Notebook Kashmir: Film on children in an abandoned school

I watched this new Hindi film 2019 premiering on TV titled ‘Notebook’. Had no clue what to expect, had not seen any reviews on it and it had a cast whom at first I strained to recognize and then gave up! Later checking out a review I found the film was new and so was the cast, Pranatun Bahl and Zahir Iqbal, directed by Nitin Kakker.

Sunset over Dal Lake, Kashmir

The film is about a primary school with 7 kids. Situated in the middle of a lake it is abandoned by the concerned education department. It had one committed lady teacher, who is forced to leave by her more practical fiancee. A young retired army officer, son of a Kashmiri Pandit who had started this school comes to continue his father’s work. He discovers a Notebook in which the earlier teacher was recording life at the school. Through this notebook we learn about the life of the kids in Kashmir, the state of education and the lack of interest of the education department leading to the dilapidated condition of the school. He takes over and tries to sort out the problems of the kids and lack of interest of the parents in schooling and the government in the school.

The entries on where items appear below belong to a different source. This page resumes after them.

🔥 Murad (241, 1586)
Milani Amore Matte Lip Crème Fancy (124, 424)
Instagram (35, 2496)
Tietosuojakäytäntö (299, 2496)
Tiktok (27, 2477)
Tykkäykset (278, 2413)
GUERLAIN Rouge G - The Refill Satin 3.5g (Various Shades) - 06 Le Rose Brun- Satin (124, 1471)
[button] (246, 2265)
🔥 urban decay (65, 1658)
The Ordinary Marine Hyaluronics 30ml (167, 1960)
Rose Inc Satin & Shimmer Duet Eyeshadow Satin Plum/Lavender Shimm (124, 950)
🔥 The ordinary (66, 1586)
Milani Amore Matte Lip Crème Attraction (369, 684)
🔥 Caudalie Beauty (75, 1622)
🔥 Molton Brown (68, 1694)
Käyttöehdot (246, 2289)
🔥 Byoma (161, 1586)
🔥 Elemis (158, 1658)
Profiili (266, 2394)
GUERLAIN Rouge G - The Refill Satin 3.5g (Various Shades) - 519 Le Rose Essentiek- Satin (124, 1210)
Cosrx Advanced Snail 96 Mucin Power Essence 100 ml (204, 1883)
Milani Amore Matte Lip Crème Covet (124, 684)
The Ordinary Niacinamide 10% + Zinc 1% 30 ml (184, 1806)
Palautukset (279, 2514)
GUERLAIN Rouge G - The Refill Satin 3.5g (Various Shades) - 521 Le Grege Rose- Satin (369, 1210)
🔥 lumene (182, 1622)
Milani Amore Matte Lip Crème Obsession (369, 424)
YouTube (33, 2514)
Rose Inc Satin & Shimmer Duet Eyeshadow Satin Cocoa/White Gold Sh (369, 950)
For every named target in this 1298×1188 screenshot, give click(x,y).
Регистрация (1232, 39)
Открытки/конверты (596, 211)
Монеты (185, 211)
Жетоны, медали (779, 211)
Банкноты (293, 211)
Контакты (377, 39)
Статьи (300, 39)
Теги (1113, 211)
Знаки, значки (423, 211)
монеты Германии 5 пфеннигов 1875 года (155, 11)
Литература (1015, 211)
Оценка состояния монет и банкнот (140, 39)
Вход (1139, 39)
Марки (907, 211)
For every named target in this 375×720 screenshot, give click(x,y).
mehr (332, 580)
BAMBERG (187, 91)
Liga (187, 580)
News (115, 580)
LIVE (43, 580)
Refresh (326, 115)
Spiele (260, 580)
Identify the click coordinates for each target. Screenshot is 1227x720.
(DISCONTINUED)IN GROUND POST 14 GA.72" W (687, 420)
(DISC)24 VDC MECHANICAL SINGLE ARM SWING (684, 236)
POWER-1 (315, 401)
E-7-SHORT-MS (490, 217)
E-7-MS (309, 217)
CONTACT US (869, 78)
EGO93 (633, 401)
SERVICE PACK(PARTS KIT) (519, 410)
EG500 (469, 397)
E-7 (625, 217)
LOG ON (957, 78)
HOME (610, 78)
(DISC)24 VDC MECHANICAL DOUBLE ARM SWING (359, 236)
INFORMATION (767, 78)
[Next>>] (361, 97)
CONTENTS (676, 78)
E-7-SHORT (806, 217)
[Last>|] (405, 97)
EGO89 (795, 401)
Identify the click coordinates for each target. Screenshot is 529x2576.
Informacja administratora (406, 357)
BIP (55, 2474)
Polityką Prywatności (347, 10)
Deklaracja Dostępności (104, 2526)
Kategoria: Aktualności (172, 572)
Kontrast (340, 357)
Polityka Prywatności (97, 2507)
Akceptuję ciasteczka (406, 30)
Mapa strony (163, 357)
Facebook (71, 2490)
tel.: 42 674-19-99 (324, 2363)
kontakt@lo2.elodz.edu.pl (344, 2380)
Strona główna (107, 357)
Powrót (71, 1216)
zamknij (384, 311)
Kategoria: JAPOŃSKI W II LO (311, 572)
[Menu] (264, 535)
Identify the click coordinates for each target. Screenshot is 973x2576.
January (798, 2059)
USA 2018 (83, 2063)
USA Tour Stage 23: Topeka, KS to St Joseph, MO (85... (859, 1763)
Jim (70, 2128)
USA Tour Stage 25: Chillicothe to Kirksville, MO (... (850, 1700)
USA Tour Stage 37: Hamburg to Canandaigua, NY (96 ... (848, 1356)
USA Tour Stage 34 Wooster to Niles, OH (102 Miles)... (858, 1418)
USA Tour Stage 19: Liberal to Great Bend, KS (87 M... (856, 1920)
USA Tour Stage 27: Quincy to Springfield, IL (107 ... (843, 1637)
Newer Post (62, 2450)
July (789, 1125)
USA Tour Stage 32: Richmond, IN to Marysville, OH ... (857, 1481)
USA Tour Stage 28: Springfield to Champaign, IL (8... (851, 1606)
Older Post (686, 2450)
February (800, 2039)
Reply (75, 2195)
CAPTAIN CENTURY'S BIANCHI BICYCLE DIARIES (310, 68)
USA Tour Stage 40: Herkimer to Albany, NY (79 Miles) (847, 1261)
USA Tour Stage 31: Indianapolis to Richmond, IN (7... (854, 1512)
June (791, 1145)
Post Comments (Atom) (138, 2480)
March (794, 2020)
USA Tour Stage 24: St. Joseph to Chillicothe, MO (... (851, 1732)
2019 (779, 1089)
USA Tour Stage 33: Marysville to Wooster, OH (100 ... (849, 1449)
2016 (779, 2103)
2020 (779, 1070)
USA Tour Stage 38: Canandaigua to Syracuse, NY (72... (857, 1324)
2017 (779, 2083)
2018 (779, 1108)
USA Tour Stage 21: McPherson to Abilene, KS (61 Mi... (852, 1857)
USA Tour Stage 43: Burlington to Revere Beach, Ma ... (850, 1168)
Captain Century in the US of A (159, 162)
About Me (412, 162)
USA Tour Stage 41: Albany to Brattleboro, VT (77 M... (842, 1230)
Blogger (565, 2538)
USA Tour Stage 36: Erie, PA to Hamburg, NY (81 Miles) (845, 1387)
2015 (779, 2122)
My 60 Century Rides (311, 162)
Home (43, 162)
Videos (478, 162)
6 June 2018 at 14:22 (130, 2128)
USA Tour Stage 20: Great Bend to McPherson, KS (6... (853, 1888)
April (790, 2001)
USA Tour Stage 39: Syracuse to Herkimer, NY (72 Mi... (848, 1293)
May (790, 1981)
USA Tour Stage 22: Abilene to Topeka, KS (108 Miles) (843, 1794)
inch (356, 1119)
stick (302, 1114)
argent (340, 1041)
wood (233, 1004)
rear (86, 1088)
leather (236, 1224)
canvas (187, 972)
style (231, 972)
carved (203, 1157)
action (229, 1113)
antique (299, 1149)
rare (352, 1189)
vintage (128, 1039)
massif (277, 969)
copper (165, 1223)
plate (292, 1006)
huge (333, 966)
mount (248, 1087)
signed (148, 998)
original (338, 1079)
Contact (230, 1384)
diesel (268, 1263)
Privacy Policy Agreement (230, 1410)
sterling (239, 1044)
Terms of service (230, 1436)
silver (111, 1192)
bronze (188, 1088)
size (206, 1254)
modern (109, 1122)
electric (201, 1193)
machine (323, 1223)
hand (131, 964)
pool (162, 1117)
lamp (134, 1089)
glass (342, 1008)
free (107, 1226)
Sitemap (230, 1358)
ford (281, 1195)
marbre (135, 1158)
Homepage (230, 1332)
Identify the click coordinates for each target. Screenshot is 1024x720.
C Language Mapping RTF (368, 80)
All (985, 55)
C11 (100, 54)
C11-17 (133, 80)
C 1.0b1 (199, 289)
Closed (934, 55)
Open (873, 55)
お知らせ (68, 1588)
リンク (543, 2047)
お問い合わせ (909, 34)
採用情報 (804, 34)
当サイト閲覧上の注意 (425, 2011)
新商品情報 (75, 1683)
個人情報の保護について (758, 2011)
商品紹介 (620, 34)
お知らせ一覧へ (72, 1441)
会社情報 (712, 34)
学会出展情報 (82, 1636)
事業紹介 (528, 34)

He continued to write in the Notebook and later leaves the school. The circle is completed as the earlier lady teacher re-emerges and finds the Notebook with the recordings of life in the school after she left. The last scene is dramatic and resolves a major problem of one of the kids in a rather fairy tale style!

While the presentation is a typical ‘filmy’ Hindi movie, what kept me glued to it was the subtle depiction of a life gone awry in the valley. Notebook is about children in an abandoned primary school in Kashmir. The story of kids wanting to study, but caught in this strange sociopolitical situation unfolding before them. It is about Kashmiri Pandits who were displaced and had to abandon their homes, lives and passions. The scene in the Delhi Public School reveals the extremes in the functioning of the education system in the state. The Delhi Public School is a posh, well-functioning school with huge resources, including a swimming pool, compared to the abandoned primary school where the protagonists of the film study. These extremes of resources, and quality of education is true for various states in the country, but here it felt unreal.

The Economist in me was also fascinated by the nuanced depiction of the state of the economy. We had visited Kashmir in happy times, when life had limped back to normalcy. I share here my account of it in my earlier blog post. Life on the Dal Lake was amazing to watch as we stayed on a houseboat. A whole city lived and worked on the lake!